1.Thus From My Lips, By Yours, My Sin Is Purged 2. Love Jealous One, Love 3. Incomplete Is A Leech 4. Bloodsucker Pt. II 5. Terrible! How Terrible For The Great City! 6. The Widow 7. Wake Dead Man, Wake 8. Admission : Regret 9. One : Twentyseven 10. Of Want And Misery : The Nothing That Kills

OVERVIEW

 Some movies you can just watch whenever and they’re always a good time.  For me, that means popping in Spinal Tap or Dumb and Dumber or something and getting ready to predictably laugh my face sore.  Other ones you watch every once in a while, not cause they’re any less well-done, but cause they’re so raw, emotional, and intense that one viewing leaves you having watched a pretty good movie, but one that leaves you a bit moved and thinking about stuff you wouldn’t ordinarily think about.  Shawshank Redemption or Memento, anyone?

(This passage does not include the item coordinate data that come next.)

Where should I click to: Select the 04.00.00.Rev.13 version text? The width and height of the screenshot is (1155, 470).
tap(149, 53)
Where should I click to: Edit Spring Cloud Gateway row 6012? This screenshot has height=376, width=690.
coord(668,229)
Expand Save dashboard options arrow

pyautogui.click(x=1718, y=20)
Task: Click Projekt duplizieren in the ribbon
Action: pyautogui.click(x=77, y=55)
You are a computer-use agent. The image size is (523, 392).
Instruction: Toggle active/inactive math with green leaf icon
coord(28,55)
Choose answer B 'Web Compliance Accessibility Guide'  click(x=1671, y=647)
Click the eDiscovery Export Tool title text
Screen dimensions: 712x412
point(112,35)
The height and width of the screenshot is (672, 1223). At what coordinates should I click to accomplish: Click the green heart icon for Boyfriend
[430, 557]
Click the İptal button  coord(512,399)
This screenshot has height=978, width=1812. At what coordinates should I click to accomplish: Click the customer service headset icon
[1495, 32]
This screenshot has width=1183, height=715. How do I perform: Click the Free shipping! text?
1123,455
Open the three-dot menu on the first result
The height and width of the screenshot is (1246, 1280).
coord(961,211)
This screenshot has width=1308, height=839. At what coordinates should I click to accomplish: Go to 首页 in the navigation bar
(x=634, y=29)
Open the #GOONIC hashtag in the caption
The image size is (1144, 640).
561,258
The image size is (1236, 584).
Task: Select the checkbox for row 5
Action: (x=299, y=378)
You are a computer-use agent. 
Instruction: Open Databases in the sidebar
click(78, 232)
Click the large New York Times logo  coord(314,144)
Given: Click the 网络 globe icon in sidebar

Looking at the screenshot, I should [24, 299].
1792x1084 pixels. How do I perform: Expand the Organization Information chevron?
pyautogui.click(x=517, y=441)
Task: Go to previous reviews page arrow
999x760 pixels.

            Where’s this going?  I’ll tell ya.  On “Son, I Loved You At Your Darkest”, As Cities Burn basically pulls off the melodic, emotional hardcore version of the latter type of film.  Very reminiscent of old school Christian hardcore legends Strongarm (who basically became Further Seems Forever, for anyone who’s keeping score), ACB play a recipe that sounds like been-there-done-that emotional hardcore, but somehow manage to inject it with enough originality, passion, and genuinely raw emotion to make for one riveting listen.  The music itself is a back-and-forth between easily intelligible, but still anquished screaming, melodic clean vocals, off-time breakdowns (but not of the tough-guy moshcore variety), tranquil interludes, and everything in between.  Like the aforementioned Strongarm and former labelmates The Beloved, ACB also maintain an excellent lyrical focus, weaving stories around themes of relationships, redemption, and self-reflection that would easily find lesser bands spewing retarded emo tripe.

SONGS

“Thus From My Lips…” is a great example of just about everything ACB does right here – everything from the off-time slam-dance parts to the genuinely insightful clean vocals is here in full force, and the same can be said for “Love, Jealous One, Love”, except in spades this time.  The latter is easily one of my favorites.  “Incomplete Is a Leech” winds up being one of the spacier, more mellow cuts on here until the absolutely vicious slamfest at about 1:50, and “Bloodsucker, Pt. II” is much more of a straight-ahead rocker with some sweet arpeggio work and another one of my favorites, and “Terrible! How Terrible For the Great City!” slows things down for some slow-burn emotional catharsis.  The closest we’ll get to a ballad on this record comes in the form of “The Widow”, a genuinely emotionally wrenching tune with incredibly well-written and somewhat chilling lyrics that gradually crescendos into “Wake Dead Man, Wake”, which has to be one of the most intense, cathartic songs on the disc.  “Admission: Regret” throws down with some more sweet breakdowns & riffing, not to mention a special guest appearance from scream virtuoso Josh Scogin, and “One: Twentyseven” basically serves up more of the same.  This leaves the 6:38 closer, “Of Want and Misery: The Nothing That Kills”, which is one of the best-written songs on here and yet another instance where ACB’s writing skills allow the songs to cross from potentially horrible to instantly memorable.  Good stuff.

CONCLUSION

I’m aware that this isn’t really close to most of what we review here at S:o:R, but in a style that’s mostly known these days for girl jeans and retarded self-pity, As Cities Burn is the exception – an emotional hardcore band that’s genuine, talented, and earnest in their music, and it shows.  This might not be a record I reach for a lot, but like those movies we mentioned earlier, that’s no bad thing.